YOUR GOAL: Reproduce, from the lines below, exactly the stretch that begins at the line containing "The image size is (1370, 550)." and ends at the line containing "The width and height of the screenshot is (1024, 512).", both included.

(Items from a dataset)
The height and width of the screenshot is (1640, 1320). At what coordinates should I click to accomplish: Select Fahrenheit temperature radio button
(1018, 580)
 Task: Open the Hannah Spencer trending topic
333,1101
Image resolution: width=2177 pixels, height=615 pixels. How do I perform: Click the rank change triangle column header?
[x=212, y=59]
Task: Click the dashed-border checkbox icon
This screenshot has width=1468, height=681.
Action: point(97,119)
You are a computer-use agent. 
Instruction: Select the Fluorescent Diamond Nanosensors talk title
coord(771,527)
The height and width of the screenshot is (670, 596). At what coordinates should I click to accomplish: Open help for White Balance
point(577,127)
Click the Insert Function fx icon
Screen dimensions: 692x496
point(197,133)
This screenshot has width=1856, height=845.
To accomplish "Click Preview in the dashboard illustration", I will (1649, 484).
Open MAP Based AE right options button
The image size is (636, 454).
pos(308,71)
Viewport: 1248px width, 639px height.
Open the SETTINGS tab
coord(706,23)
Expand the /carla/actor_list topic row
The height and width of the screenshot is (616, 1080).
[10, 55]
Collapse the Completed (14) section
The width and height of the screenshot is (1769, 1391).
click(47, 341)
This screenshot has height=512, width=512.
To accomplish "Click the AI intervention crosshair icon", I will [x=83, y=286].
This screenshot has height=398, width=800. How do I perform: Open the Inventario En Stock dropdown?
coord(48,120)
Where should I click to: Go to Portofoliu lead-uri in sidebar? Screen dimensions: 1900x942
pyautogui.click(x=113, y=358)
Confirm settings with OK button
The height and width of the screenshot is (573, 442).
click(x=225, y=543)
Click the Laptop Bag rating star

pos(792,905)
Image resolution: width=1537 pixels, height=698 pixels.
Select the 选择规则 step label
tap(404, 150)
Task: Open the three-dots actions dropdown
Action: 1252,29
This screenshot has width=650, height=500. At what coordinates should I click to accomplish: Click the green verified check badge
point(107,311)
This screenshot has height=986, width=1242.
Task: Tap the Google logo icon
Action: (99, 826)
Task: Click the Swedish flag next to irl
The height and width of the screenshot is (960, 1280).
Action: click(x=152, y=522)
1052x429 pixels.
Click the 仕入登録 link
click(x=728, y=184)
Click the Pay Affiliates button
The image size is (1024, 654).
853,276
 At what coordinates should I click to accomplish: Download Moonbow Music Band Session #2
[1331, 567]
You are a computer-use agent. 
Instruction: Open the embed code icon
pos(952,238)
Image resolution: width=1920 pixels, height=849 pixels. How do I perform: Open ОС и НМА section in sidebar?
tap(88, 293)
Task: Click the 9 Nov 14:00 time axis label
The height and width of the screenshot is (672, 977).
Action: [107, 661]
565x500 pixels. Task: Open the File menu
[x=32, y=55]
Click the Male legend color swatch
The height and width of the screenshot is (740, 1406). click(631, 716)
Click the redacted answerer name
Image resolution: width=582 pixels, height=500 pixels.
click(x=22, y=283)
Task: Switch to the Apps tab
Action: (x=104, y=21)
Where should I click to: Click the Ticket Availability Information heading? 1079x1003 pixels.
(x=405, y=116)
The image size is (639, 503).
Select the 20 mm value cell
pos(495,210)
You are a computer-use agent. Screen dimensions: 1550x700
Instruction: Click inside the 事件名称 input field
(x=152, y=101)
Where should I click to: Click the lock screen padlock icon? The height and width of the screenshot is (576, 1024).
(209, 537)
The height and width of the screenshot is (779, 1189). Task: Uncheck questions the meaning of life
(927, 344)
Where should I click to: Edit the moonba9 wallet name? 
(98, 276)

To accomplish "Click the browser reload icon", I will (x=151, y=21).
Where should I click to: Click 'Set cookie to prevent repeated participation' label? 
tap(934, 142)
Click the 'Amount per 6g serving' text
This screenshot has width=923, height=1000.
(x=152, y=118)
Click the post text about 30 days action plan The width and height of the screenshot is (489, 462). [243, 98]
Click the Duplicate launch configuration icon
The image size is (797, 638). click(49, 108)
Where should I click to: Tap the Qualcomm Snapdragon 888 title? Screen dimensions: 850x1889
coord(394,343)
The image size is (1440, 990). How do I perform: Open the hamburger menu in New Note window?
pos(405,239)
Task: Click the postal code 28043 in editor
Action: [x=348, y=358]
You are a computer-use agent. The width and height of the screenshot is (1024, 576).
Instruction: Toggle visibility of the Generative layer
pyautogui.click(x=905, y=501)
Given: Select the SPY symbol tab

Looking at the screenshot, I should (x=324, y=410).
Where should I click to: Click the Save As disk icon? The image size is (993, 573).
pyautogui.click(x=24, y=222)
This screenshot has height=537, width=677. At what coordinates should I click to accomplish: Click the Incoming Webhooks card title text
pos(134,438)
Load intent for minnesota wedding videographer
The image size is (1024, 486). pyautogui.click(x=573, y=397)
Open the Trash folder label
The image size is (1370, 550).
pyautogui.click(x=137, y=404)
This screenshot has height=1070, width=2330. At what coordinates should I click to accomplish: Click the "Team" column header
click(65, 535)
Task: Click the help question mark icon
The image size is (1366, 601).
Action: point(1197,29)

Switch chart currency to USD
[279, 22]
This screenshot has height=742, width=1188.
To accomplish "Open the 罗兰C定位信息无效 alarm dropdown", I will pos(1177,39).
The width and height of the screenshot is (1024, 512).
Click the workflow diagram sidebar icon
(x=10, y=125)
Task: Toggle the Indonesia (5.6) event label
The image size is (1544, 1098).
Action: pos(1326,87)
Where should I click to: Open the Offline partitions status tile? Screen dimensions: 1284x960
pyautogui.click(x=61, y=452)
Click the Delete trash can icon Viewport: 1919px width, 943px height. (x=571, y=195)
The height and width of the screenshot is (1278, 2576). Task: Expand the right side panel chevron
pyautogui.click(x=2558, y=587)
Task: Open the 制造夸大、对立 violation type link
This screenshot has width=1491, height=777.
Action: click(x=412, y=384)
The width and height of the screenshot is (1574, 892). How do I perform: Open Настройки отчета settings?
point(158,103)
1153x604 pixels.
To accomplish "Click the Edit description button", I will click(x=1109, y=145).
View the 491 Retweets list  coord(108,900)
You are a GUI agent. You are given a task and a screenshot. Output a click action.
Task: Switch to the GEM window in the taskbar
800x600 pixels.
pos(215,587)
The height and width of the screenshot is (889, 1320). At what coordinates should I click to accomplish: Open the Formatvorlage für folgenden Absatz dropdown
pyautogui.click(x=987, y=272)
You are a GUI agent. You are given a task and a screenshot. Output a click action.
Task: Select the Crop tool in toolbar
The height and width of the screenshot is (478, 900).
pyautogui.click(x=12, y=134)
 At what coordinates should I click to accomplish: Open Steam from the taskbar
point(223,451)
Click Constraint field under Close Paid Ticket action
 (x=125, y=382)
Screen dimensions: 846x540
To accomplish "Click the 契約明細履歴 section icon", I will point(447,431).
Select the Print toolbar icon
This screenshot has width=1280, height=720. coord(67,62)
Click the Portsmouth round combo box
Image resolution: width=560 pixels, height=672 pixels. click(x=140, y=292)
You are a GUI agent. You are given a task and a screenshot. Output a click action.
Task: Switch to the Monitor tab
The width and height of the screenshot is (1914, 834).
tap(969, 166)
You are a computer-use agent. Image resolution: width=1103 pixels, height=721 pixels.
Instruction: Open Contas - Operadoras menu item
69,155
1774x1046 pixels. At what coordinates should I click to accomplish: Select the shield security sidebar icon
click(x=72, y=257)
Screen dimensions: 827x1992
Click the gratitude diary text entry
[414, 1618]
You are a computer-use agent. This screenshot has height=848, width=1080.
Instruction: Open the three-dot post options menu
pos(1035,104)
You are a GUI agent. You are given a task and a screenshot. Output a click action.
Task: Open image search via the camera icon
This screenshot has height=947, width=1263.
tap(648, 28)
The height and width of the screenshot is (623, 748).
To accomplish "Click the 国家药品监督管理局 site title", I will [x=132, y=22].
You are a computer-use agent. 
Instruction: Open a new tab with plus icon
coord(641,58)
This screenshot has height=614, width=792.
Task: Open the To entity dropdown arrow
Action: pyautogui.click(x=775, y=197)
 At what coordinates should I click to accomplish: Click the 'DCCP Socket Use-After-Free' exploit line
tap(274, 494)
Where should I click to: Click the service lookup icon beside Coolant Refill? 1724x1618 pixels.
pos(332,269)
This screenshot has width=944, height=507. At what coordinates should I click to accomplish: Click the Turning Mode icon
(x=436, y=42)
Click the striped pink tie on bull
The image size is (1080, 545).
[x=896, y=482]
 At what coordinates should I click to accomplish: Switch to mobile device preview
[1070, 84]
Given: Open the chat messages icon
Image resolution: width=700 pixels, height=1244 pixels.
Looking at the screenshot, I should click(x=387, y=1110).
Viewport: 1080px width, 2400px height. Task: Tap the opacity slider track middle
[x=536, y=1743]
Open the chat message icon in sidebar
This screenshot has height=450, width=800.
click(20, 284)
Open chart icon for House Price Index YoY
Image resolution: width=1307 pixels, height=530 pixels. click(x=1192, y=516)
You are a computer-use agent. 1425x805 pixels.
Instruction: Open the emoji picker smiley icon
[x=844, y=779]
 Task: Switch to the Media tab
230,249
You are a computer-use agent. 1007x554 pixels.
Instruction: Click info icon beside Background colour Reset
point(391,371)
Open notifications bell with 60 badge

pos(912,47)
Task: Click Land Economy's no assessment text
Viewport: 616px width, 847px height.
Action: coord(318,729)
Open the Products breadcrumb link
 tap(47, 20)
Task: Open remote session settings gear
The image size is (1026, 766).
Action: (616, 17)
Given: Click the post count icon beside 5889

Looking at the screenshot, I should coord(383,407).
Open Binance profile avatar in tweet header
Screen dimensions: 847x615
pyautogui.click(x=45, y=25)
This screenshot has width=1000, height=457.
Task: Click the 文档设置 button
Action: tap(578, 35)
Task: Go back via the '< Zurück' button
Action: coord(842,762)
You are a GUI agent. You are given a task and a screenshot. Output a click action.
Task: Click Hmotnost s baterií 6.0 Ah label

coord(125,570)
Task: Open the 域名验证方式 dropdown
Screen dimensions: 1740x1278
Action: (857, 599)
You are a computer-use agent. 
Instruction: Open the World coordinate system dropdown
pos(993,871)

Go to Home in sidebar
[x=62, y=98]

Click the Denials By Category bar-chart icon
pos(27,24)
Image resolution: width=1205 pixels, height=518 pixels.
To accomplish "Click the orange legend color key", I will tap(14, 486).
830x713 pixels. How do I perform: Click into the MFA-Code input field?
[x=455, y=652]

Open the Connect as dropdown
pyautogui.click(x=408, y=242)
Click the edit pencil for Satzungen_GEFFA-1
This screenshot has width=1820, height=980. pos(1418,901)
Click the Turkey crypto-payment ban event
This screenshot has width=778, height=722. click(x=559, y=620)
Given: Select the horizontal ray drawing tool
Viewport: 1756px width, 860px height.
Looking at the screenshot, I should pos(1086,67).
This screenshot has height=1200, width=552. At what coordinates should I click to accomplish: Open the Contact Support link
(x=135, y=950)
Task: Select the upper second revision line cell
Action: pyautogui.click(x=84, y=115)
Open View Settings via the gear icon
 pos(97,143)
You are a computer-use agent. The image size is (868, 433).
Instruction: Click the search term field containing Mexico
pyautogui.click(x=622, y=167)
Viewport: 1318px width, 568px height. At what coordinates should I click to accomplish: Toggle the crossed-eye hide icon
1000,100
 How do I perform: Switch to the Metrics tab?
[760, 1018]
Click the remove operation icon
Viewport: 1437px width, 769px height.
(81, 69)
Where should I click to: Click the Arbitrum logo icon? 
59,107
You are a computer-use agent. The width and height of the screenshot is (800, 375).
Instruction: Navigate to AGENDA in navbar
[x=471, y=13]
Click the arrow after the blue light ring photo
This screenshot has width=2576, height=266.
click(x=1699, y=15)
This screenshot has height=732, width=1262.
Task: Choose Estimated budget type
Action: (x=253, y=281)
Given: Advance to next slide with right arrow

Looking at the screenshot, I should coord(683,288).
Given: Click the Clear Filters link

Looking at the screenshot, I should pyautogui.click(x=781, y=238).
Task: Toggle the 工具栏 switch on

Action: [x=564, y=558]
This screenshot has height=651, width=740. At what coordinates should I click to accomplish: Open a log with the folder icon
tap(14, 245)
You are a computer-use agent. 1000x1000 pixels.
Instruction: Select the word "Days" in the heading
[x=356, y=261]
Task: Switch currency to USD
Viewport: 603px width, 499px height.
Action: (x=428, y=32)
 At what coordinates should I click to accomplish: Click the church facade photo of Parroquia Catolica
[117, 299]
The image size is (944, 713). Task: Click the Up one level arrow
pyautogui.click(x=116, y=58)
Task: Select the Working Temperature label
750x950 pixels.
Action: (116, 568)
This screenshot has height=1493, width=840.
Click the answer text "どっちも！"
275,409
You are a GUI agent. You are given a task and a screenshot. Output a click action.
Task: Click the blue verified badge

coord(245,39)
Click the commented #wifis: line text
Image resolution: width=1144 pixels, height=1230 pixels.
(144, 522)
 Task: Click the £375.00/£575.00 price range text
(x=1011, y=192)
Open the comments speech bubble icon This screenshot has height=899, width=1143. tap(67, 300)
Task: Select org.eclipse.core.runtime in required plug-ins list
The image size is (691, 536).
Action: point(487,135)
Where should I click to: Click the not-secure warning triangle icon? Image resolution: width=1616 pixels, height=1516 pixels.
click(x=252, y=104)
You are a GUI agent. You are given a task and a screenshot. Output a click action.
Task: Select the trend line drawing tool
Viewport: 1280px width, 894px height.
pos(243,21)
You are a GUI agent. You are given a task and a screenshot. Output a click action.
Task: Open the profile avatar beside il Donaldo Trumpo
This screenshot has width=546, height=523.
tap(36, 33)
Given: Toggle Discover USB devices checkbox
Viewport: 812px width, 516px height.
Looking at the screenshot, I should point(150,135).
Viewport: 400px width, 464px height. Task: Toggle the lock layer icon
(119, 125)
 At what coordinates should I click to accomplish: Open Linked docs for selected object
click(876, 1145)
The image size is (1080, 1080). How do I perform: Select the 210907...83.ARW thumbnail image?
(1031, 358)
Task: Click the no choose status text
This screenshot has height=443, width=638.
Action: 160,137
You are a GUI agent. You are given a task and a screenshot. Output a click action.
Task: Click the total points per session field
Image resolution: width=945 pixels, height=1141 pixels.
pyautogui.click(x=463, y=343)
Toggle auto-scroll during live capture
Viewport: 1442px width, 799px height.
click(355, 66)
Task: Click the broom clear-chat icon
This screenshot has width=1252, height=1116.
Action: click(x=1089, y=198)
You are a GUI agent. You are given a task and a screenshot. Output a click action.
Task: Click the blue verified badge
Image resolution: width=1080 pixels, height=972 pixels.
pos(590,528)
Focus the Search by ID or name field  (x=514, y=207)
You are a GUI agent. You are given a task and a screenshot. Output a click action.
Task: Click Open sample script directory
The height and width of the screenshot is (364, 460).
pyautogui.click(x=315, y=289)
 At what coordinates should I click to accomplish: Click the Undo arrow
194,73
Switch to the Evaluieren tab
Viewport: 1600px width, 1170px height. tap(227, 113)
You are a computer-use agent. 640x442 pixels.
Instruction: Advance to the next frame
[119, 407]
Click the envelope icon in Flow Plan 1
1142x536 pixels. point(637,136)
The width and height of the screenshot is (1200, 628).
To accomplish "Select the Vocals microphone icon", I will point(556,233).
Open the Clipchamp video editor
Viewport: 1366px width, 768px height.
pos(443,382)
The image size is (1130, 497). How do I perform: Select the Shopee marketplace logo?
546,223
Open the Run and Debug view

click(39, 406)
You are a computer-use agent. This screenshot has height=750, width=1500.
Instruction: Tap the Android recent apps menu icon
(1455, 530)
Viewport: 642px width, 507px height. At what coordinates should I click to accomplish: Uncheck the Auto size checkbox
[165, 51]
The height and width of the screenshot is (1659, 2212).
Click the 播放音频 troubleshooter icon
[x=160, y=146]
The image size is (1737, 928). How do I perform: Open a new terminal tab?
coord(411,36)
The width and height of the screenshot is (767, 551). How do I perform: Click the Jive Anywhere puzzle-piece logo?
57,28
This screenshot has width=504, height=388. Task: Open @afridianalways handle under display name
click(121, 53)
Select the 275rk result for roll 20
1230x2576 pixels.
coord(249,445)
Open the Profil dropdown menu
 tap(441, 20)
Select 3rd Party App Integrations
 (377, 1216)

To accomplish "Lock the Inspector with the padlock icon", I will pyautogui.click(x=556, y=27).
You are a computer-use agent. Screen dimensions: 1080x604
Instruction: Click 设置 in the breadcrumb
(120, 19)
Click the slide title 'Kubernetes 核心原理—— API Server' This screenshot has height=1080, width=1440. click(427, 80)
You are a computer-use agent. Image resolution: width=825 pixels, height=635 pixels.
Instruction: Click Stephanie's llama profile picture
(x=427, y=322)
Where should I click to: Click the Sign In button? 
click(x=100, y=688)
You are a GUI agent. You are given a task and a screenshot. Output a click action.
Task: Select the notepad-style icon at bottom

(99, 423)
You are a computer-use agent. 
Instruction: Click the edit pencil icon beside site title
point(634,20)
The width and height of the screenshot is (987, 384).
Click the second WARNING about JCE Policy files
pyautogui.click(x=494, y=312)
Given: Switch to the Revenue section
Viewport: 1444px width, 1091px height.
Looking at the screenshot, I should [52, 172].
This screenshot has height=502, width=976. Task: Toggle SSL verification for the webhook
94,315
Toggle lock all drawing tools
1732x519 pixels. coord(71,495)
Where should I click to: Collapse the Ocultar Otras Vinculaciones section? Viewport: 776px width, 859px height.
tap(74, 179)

OUTPUT FOR THIS EXERCISE:
The image size is (1370, 550).
pyautogui.click(x=137, y=404)
This screenshot has height=1070, width=2330. At what coordinates should I click to accomplish: Click the "Team" column header
click(65, 535)
Task: Click the help question mark icon
The image size is (1366, 601).
Action: point(1197,29)

Switch chart currency to USD
[279, 22]
This screenshot has height=742, width=1188.
To accomplish "Open the 罗兰C定位信息无效 alarm dropdown", I will pos(1177,39).
The width and height of the screenshot is (1024, 512).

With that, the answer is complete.